EXERCISE. Extract the records below word for word and ignore the images.

[EXERCISE MATERIAL Boundary: Start]

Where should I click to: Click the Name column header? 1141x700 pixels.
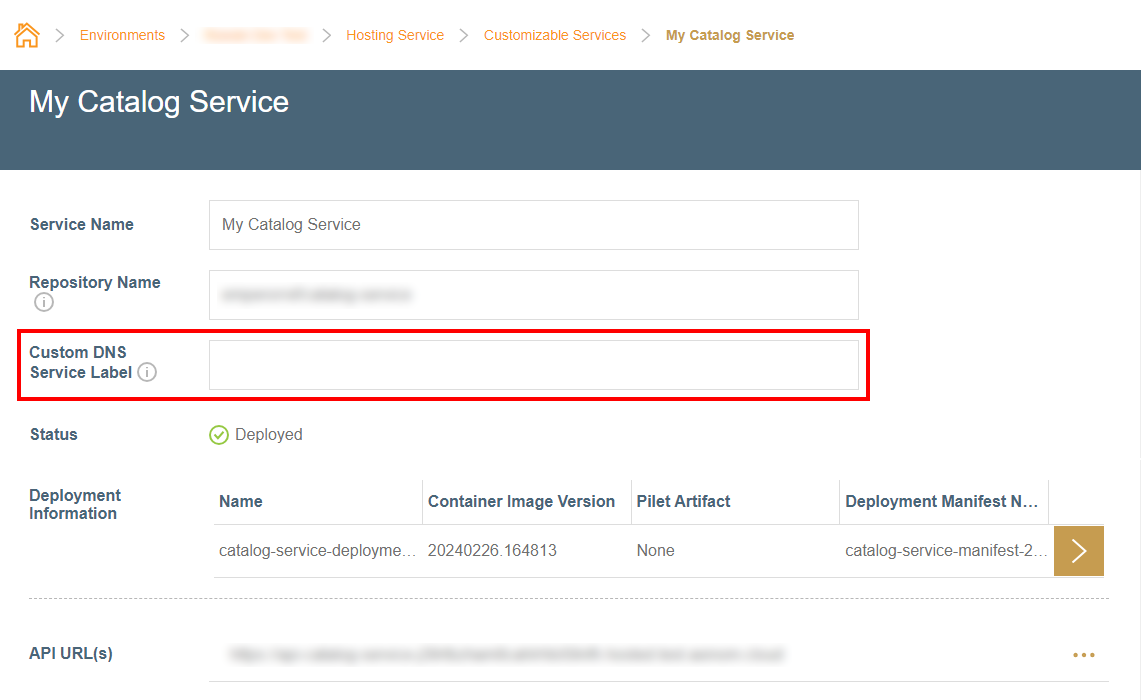tap(241, 502)
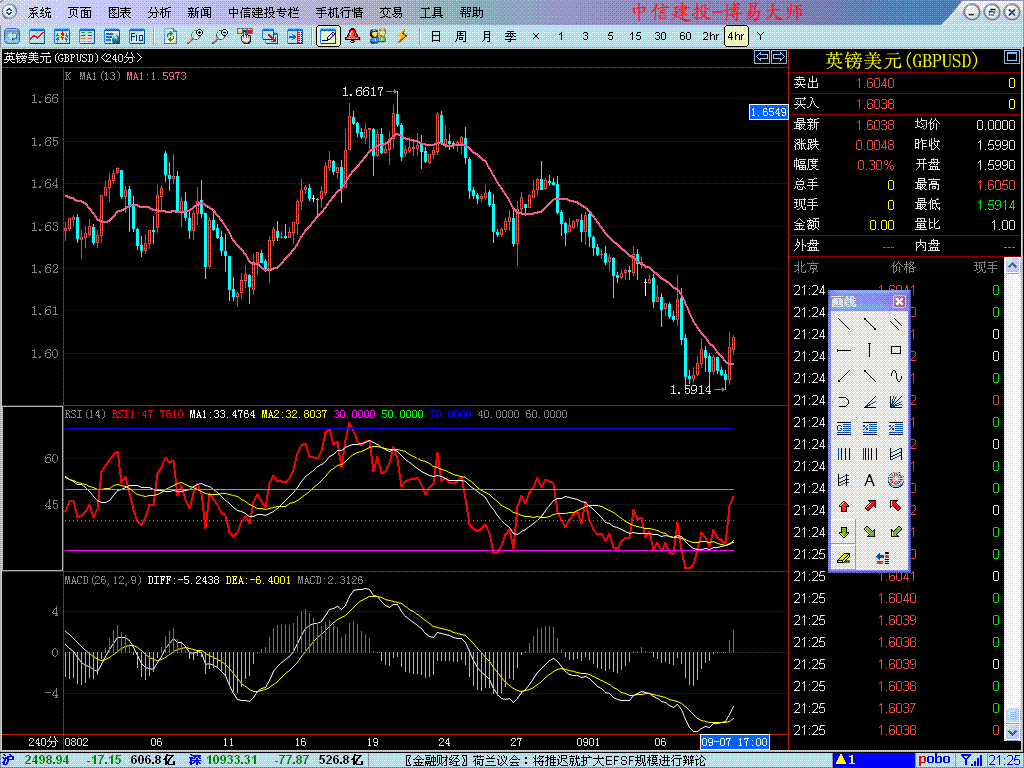Click the alarm bell icon in toolbar
This screenshot has width=1024, height=768.
pyautogui.click(x=352, y=36)
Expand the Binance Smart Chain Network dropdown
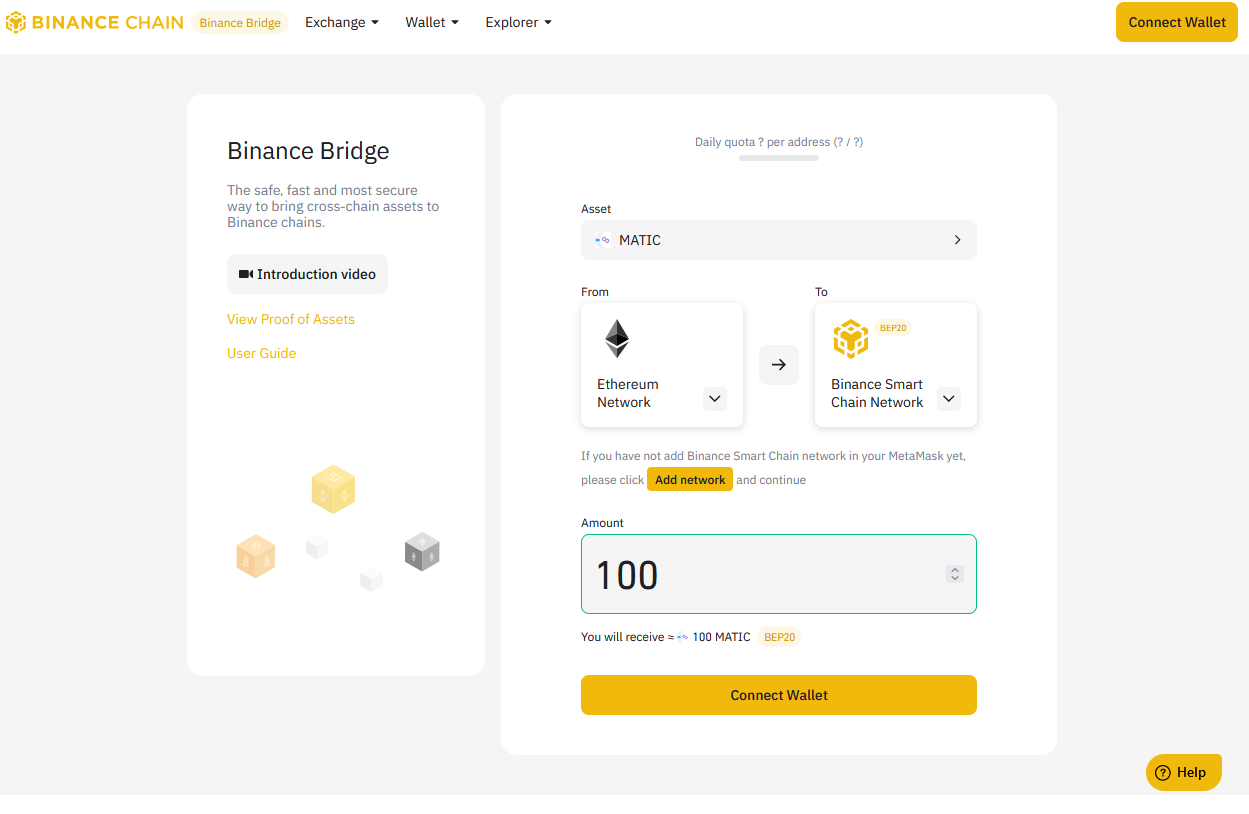This screenshot has width=1249, height=814. click(949, 399)
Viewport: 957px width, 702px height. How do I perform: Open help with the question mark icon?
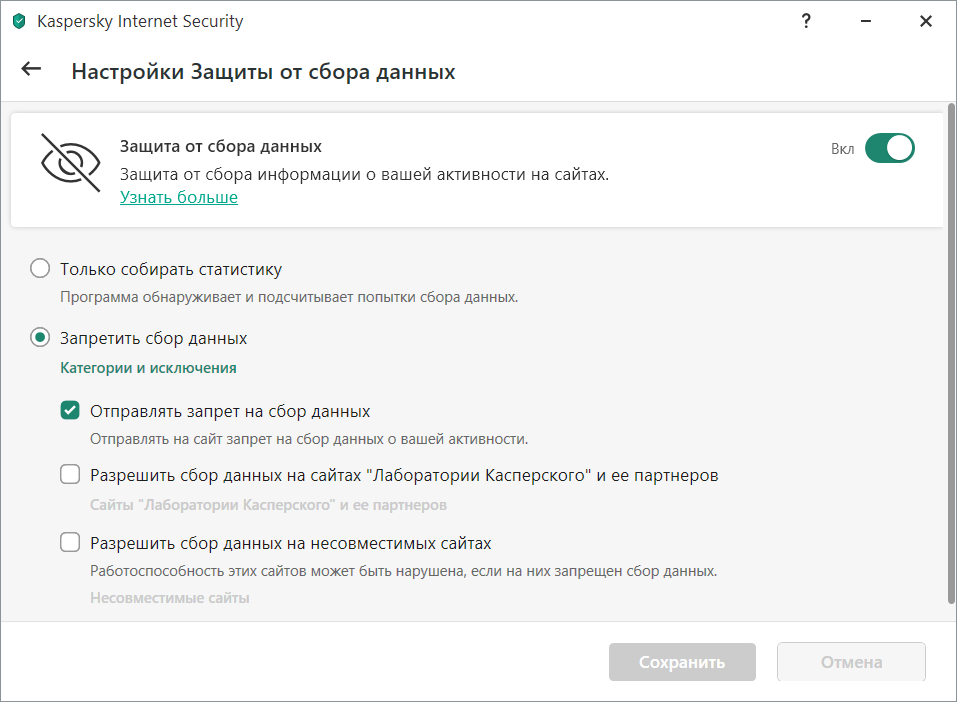click(x=806, y=21)
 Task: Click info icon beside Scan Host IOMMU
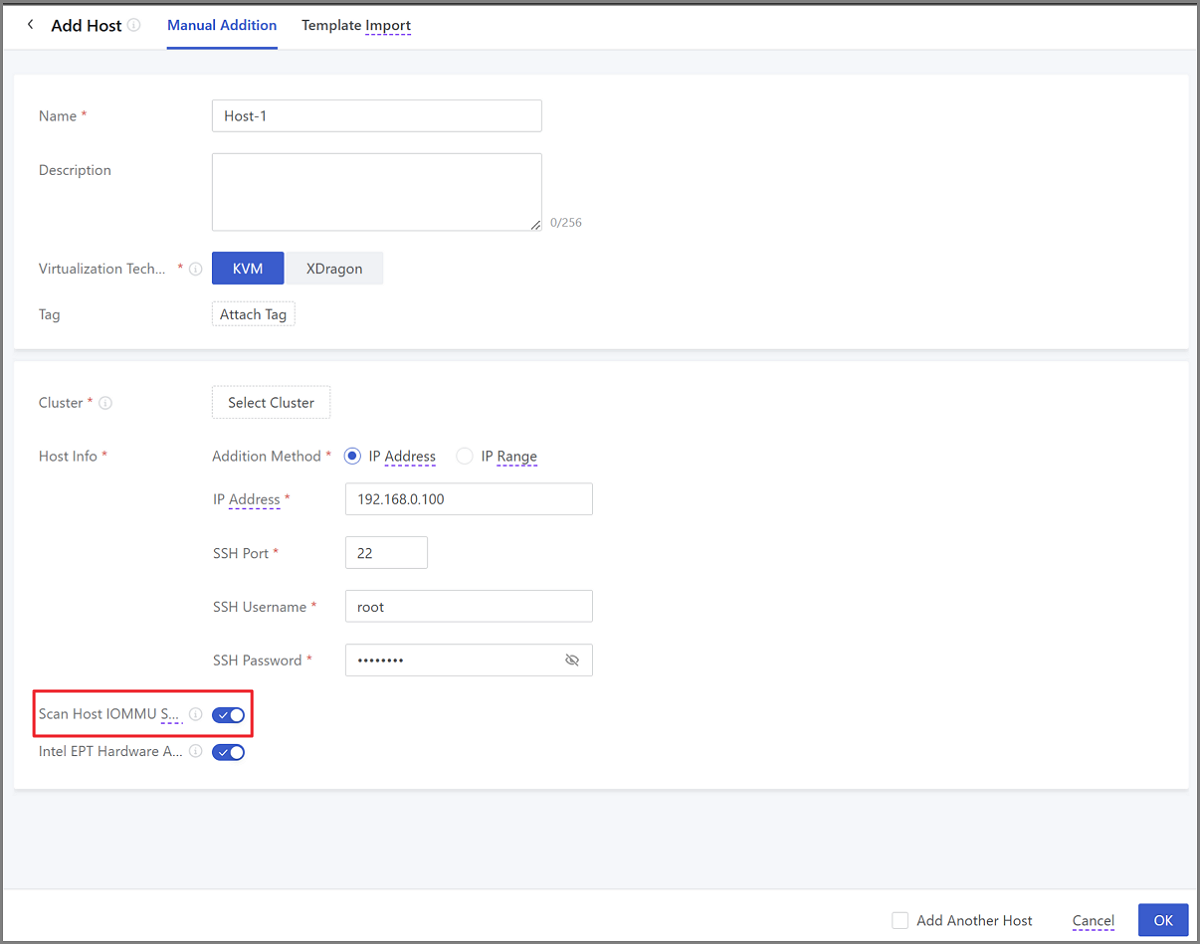196,715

[EXERCISE MATERIAL Boundary: End]

YOUR SOLUTION.
Where should I click to: Click the Name column header? 1141x700 pixels.
tap(241, 502)
Click the alarm bell icon in toolbar
This screenshot has width=1024, height=768.
pyautogui.click(x=352, y=36)
Expand the Binance Smart Chain Network dropdown
This screenshot has width=1249, height=814. click(949, 399)
Viewport: 957px width, 702px height. How do I perform: Open help with the question mark icon?
click(x=806, y=21)
 Task: Click info icon beside Scan Host IOMMU
196,715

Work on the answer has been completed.